At the same time, Wesley Housing’s wholly-owned subsidiary, Wesley Property Management (WPM), sustained its commitment to maintaining quality communities by tending to each of its 22 owned and managed properties. The property management and resident services teams provide support to the over 3,200 residents living in its communities, addressed all concerns during unprecedented times, and ensured its properties met the highest safety standards.

Wesley Housing’s efforts have been recognized by peers and residents alike. For example, last month Wesley Housing was selected by the Housing Association of Nonprofit Developers (HAND) as the Developer of the Year; previously also received the same honor in 2017 and 2006. In 2021, Affordable Housing Finance named Wesley in its “Top 50 Affordable Housing Developers of 2020”, one of only nine non-profits to make the list. In 2019, Wesley Housing was recognized by the Stewards of Affordable Housing for the Future (SAHF) as a Certified Organization for Resident Engagement & Services (CORES), which identifies owners of multifamily affordable properties and service organizations working in multifamily affordable properties that provide resident services provision in line with a robust coordination system. The organization has become one of the most far-reaching developers, owners, and operators of affordable housing in the DMV and remains committed to building up lives.

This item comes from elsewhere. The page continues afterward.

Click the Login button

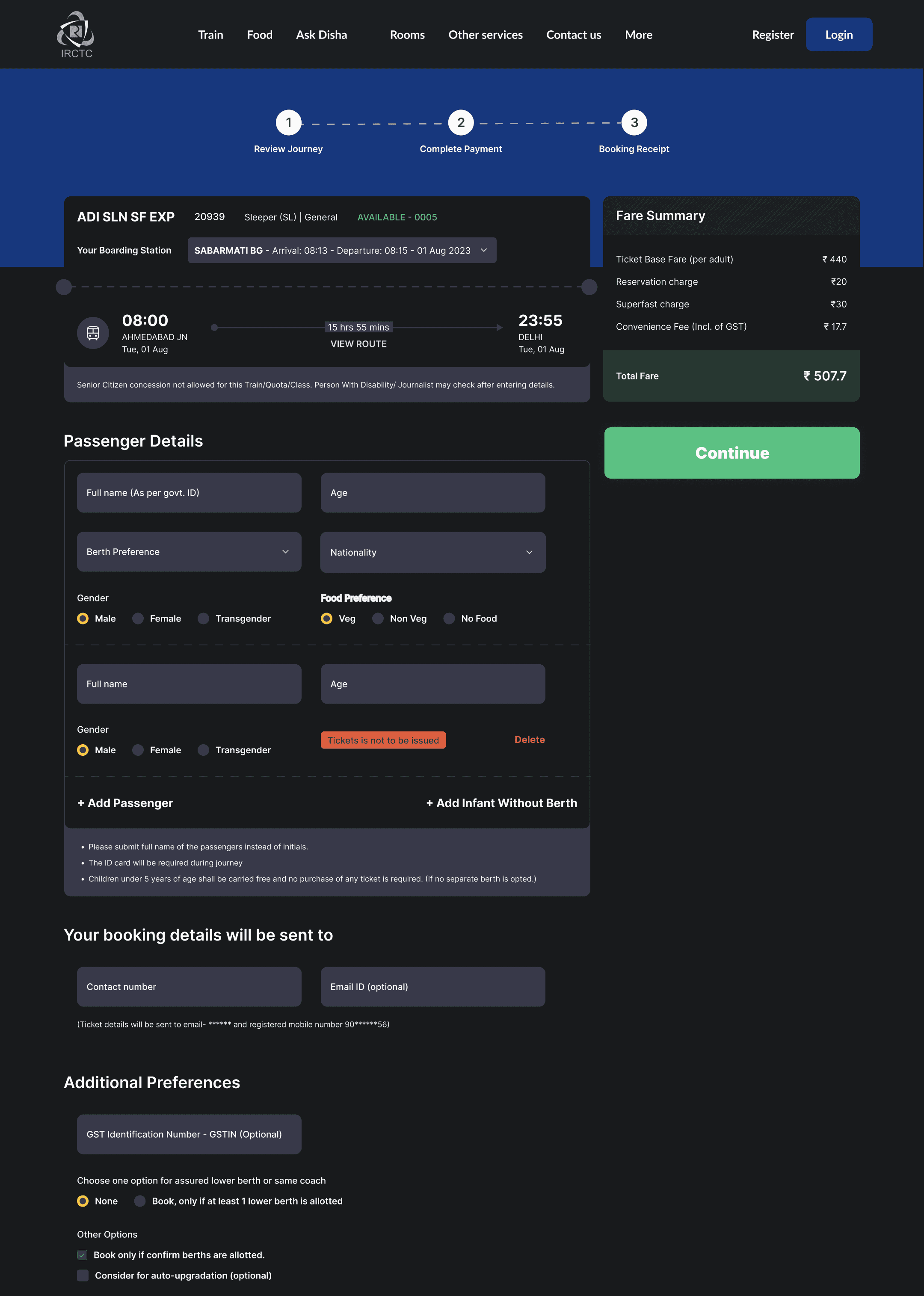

“While I will miss working directly with the Board, staff, and other industry stakeholders, I feel it’s the right time for the organization to transition to a new leader who can take the organization to the next level. My departure comes at a time when Wesley is strong financially, with the resources necessary to continue to build up the lives of the residents we serve in the DMV,” said Murphy. “I’m fully committed to collaborating with my successor for as long as needed to ensure a successful transition, and I will continue to be a fierce advocate for affordable housing,” added Murphy.